Find the string "label" in the data, then copy every line where it is found.

DATA LISTING:
****************
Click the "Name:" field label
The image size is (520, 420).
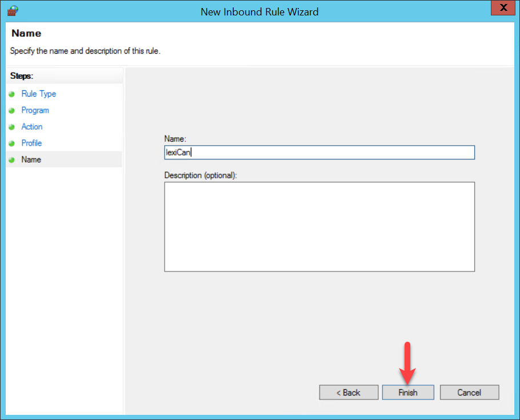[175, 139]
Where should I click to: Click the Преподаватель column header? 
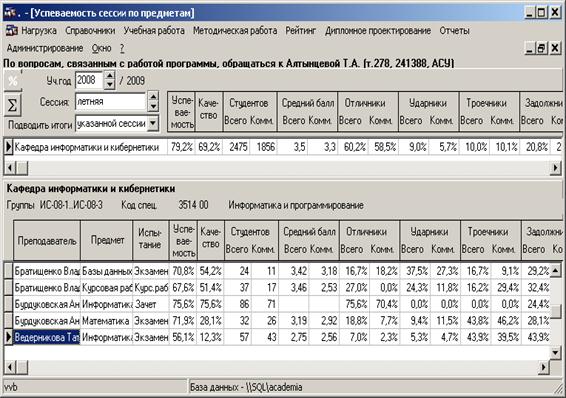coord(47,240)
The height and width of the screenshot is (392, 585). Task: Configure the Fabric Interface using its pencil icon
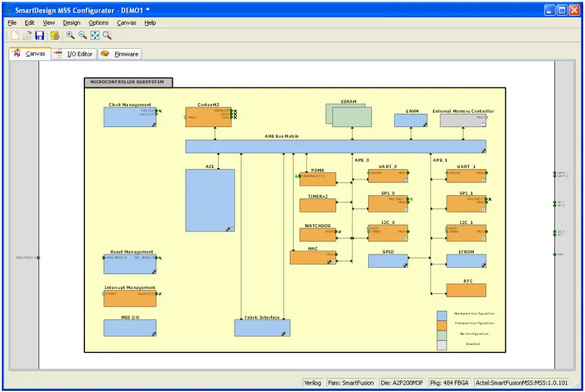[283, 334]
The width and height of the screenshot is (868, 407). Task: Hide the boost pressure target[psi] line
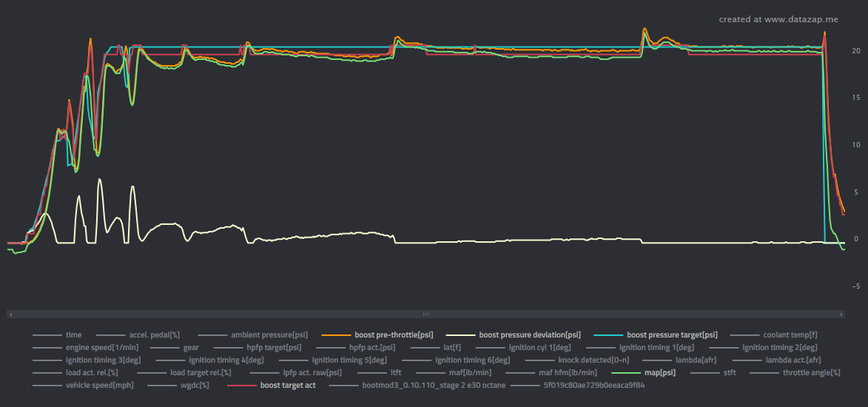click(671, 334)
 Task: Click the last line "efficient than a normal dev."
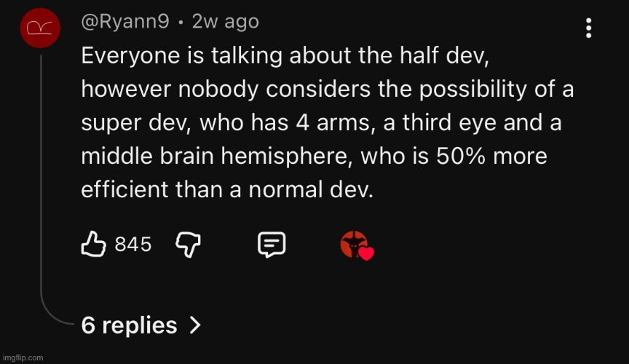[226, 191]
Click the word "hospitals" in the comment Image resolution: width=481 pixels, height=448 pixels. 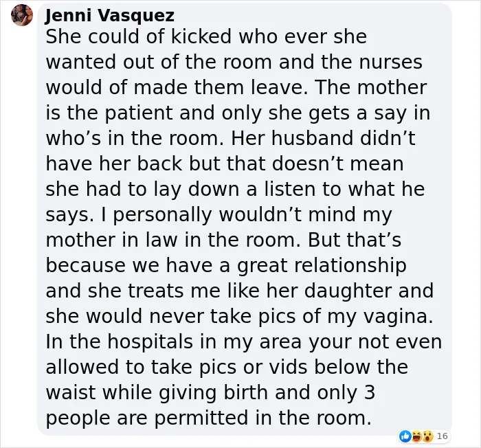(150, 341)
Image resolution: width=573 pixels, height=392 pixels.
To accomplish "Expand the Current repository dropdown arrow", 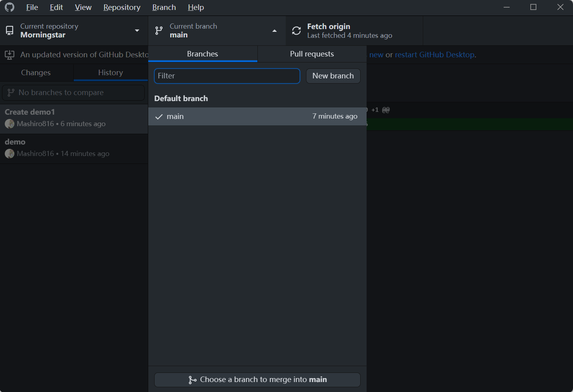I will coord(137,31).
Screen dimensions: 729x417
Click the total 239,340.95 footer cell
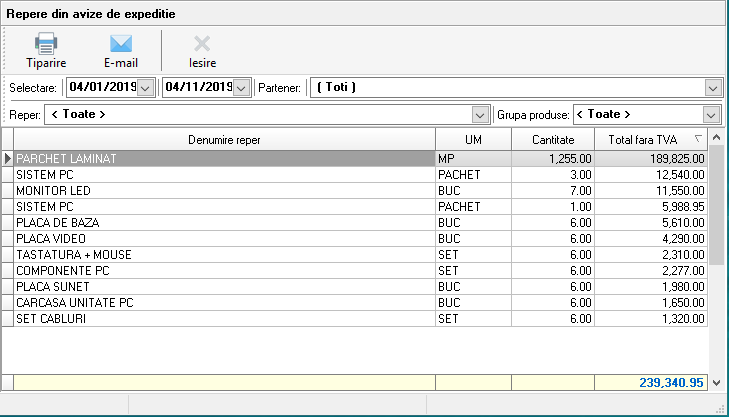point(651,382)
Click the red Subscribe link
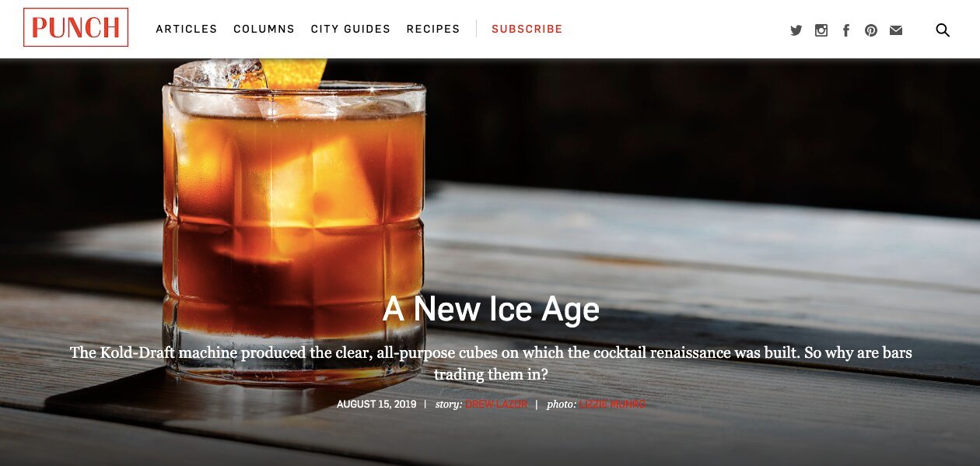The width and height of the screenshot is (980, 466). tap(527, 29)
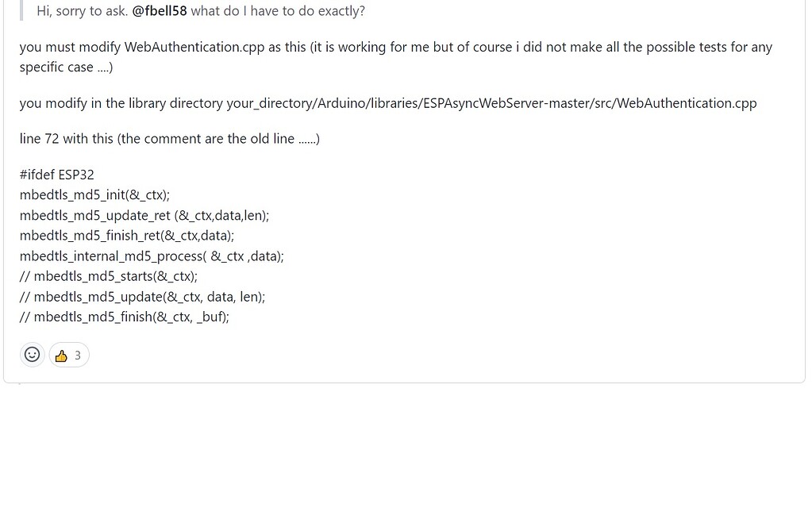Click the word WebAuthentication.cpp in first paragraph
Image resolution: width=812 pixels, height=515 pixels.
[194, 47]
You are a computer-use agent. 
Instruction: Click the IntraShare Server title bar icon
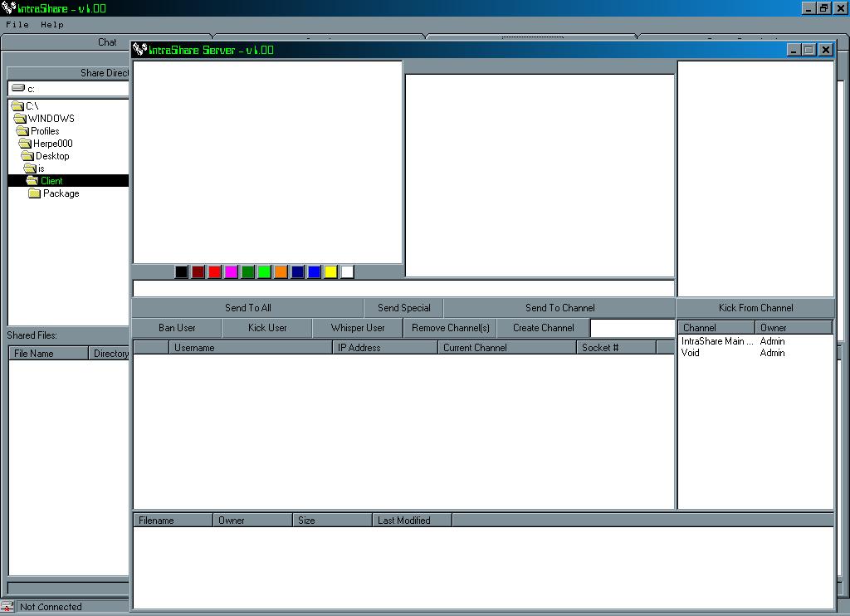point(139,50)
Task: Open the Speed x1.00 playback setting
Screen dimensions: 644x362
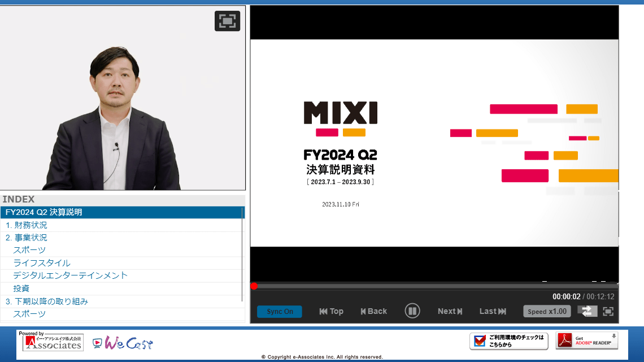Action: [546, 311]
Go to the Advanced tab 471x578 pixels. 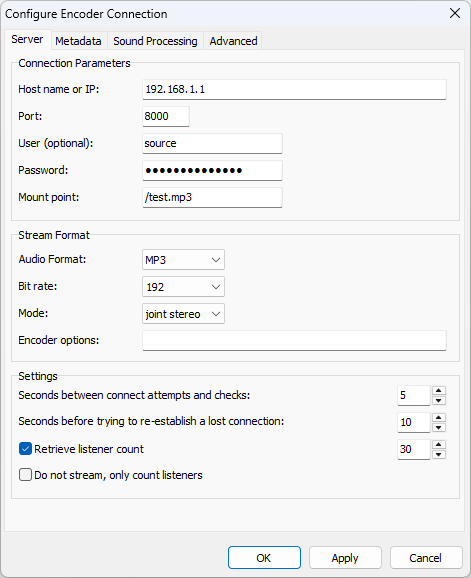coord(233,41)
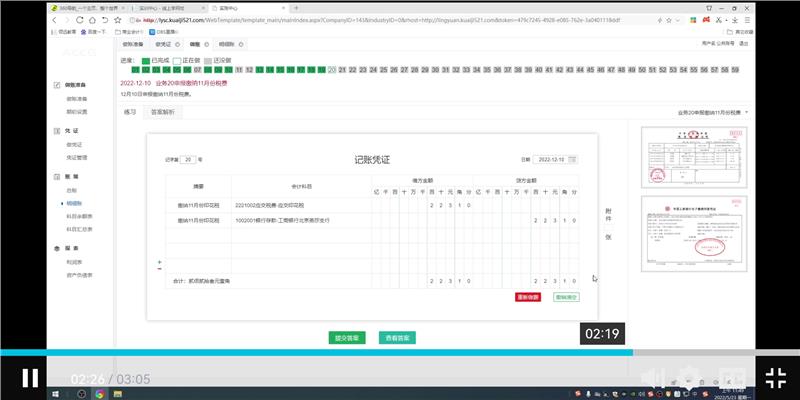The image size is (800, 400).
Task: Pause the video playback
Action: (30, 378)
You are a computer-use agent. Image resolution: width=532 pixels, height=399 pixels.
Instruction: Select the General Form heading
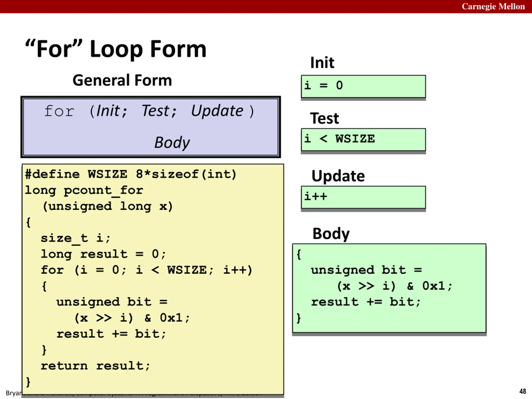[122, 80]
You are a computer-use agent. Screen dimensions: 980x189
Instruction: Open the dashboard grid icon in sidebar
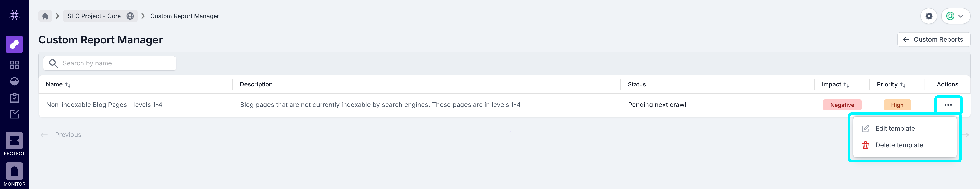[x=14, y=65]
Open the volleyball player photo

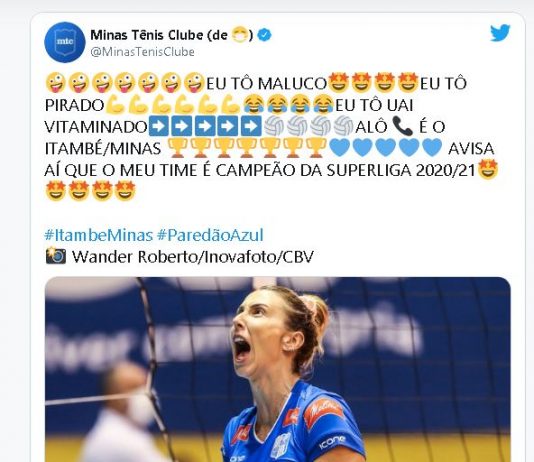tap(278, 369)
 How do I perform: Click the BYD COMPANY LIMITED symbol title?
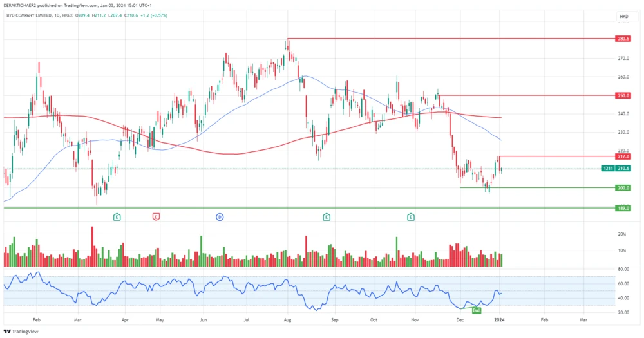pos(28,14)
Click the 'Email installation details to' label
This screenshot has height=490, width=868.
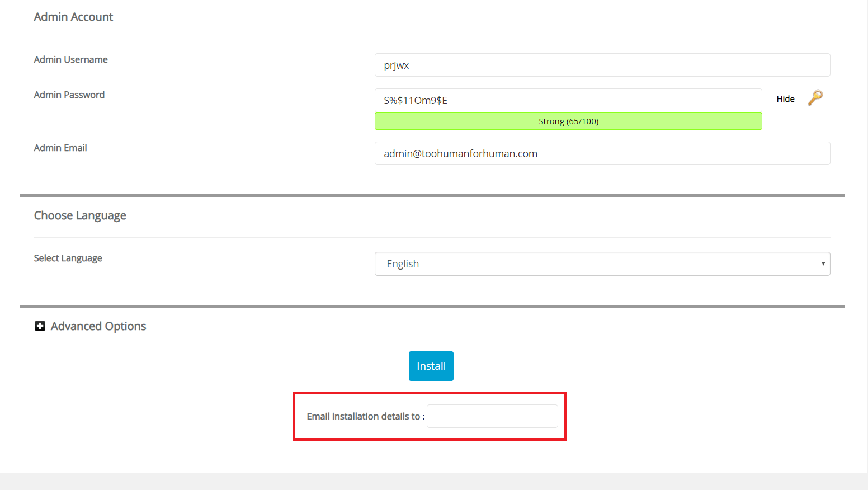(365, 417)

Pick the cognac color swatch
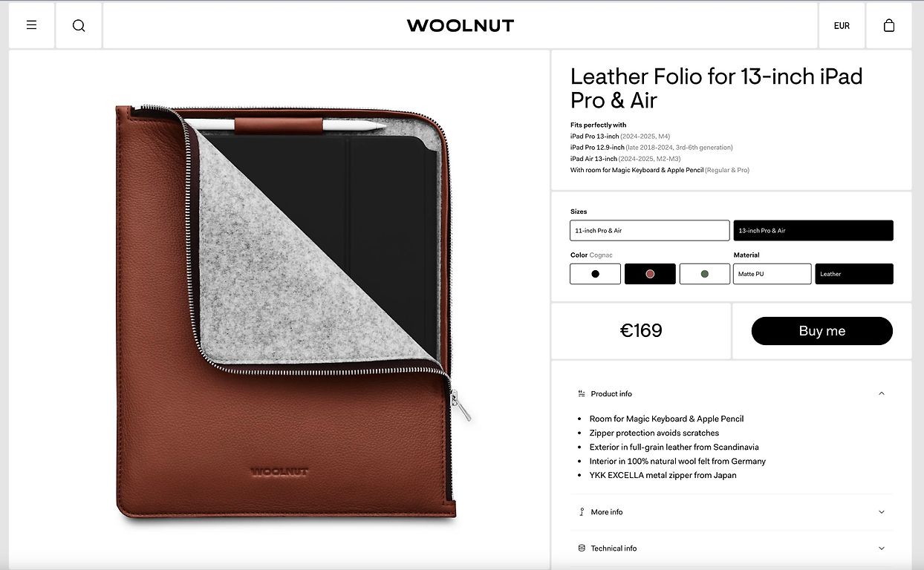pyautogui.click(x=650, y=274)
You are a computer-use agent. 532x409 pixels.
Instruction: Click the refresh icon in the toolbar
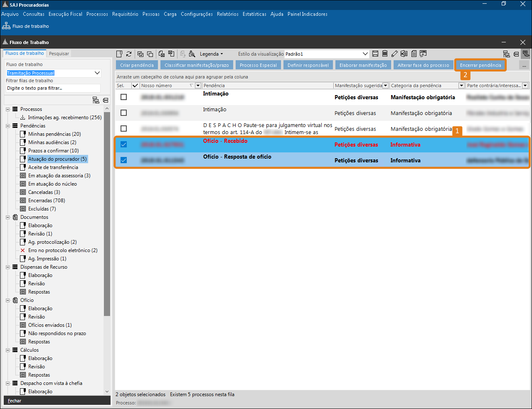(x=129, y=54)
****************
ANSWER TO THIS TASK:
Click the "Name:" field label
Click the 'Email installation details to' label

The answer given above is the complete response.